I have a question regarding the precedence of operators in JAVA. I have the following code: 

int x = 2;
long y = 1 + x * 4 - ++x;

Viewing the precedence table here .

In my view the expression should be resolved as follows: 

1 + x * 4 - 3
1 + 3 * 4 - 3
1 + 12 - 3
y=10

Contrary to what I put in, the response given by the running program is y=6 . Would you like to know why he did the multiplication before the increment?

By the precedence table, increment in my view should be done first.

    
asked by anonymous 16.11.2015 / 23:47

3 answers

9

His error was to assume that the subexpression ++x would be evaluated before of the subexpression x * 4 . At the time this expression evaluates, x is still 2 , so the correct resolution is: 

(1 + (x * 4)) - (++x)   [x=2]
(1 + (2 * 4)) - (++x)   [x=2]
(1 + 8) - (++x)         [x=2]
9 - (++x)               [x=2]
9 - x                   [x=3]
9 - 3                   [x=3]
6                       [x=3]

Operator precedence refers only to "where to put the parentheses" in the expression.
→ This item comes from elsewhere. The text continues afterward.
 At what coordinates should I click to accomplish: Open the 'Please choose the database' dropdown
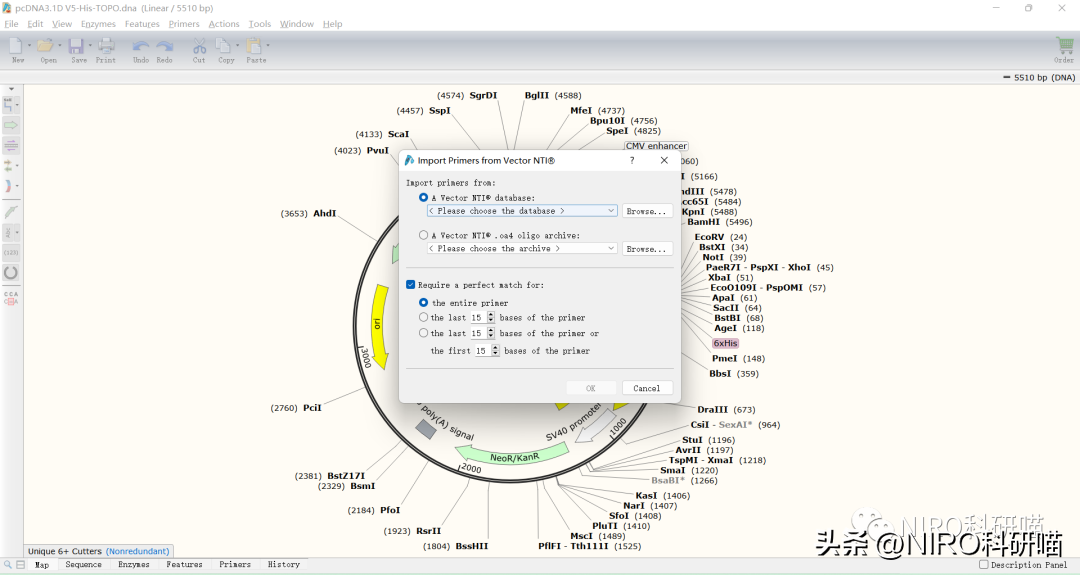[521, 211]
The evaluation, however, occurs from left to right, just like everything else in the programming language (eg order of evaluation of the arguments of a function, order of execution of the instructions, etc.)

    
16.11.2015 / 23:54
2

Because there is also associativity that is left to right. It does not analyze all operators and chooses which one to run first. He does this with the operands, usually in pairs, from left to right in most cases. It only changes the direction when the associativity is inverse as is the case, for example, of the assignment operators.

So the multiplication is not mingling with the incracting operation, it is executed before realizing that there will be this operation.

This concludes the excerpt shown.